- **TO DO**:
• A. From the article on the Legion LegalTech lawsuit below, list every party the complaint names as a defendant. Ignore the listing that follows it.
• B. Please continue the article on the Legion LegalTech lawsuit, picking up after its final paragraph, and leave the listing below it untouched.

SUPPLIED PASSAGE START

A U.S. legal technology company has sued the federal government over an order limiting foreign access to Anthropic’s most advanced artificial intelligence models, escalating a policy fight that now reaches beyond AI developers and into the enterprise software customers building products on top of frontier model APIs.
Legion LegalTech Corp filed the complaint on June 23 in the U.S. District Court for the District of Columbia, naming the United States, the Commerce Department, Commerce Secretary Howard Lutnick, the Bureau of Industry and Security, BIS Under Secretary Jeffrey Kessler, the Executive Office of the President and unnamed federal defendants. The case challenges a June 12 directive that, according to the lawsuit and Reuters reporting, required Anthropic to disable access to its Fable 5 and Mythos 5 models for “any foreign national.”
The lawsuit says the directive reached Anthropic by letter from Commerce’s BIS and gave the AI company 90 minutes to comply under threat of prompt criminal and civil penalties. Legion alleges the order exceeded export-control authority, violated statutory limits on restrictions involving informational materials and amounted to arbitrary and capricious agency action. The company is asking the court to declare the directive unlawful, vacate it and enjoin its enforcement against Legion and its personnel.

SUPPLIED PASSAGE END
EXERCISE DATA START

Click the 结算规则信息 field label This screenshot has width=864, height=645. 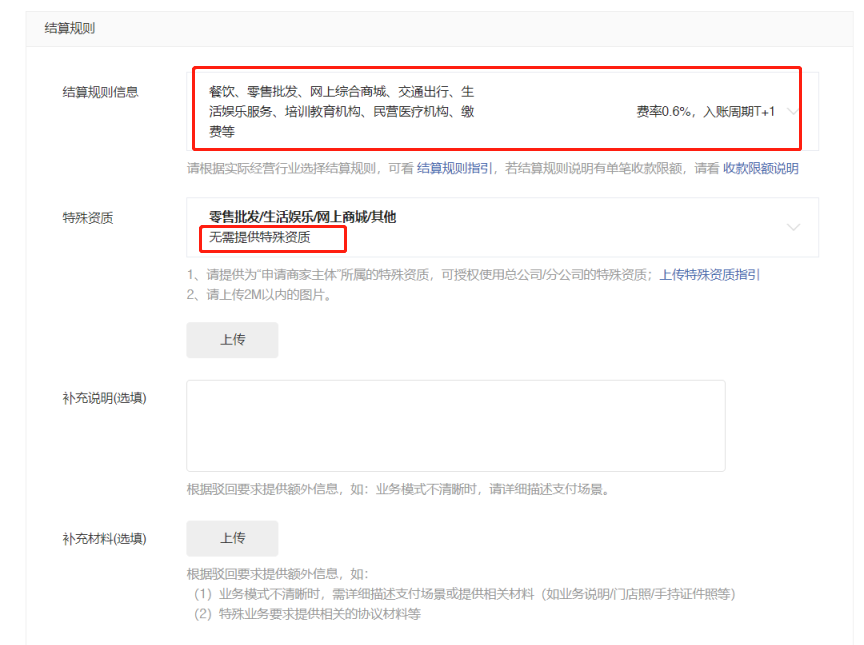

EXERCISE DATA END

- **SOLVED PROBLEMS**:
• A.
- The United States
- The Commerce Department
- Commerce Secretary Howard Lutnick
- The Bureau of Industry and Security
- BIS Under Secretary Jeffrey Kessler
- The Executive Office of the President
- Unnamed federal defendants

• B.
The filing makes Legion one of the first known downstream customers to challenge the U.S. government’s recent intervention in access to a deployed frontier AI model. Anthropic is not a party to the litigation, but the suit is rooted in the company’s decision to suspend access after receiving the government directive. Reuters reported that Anthropic turned off access for all customers the same day to ensure compliance, rather than attempting immediately to distinguish users by nationality across global deployments.
Legion describes itself as a U.S.-based AI-native litigation technology company that builds drafting and case-management tools for attorneys on top of frontier AI models. The company says it is a commercial customer of Anthropic and had a contractual right and license to access Fable 5, which it said was integral to building and operating its platform. The complaint says Legion’s software development team includes Canadian nationals working remotely from Canada, and that the directive immediately stripped those team members of access to a core development tool.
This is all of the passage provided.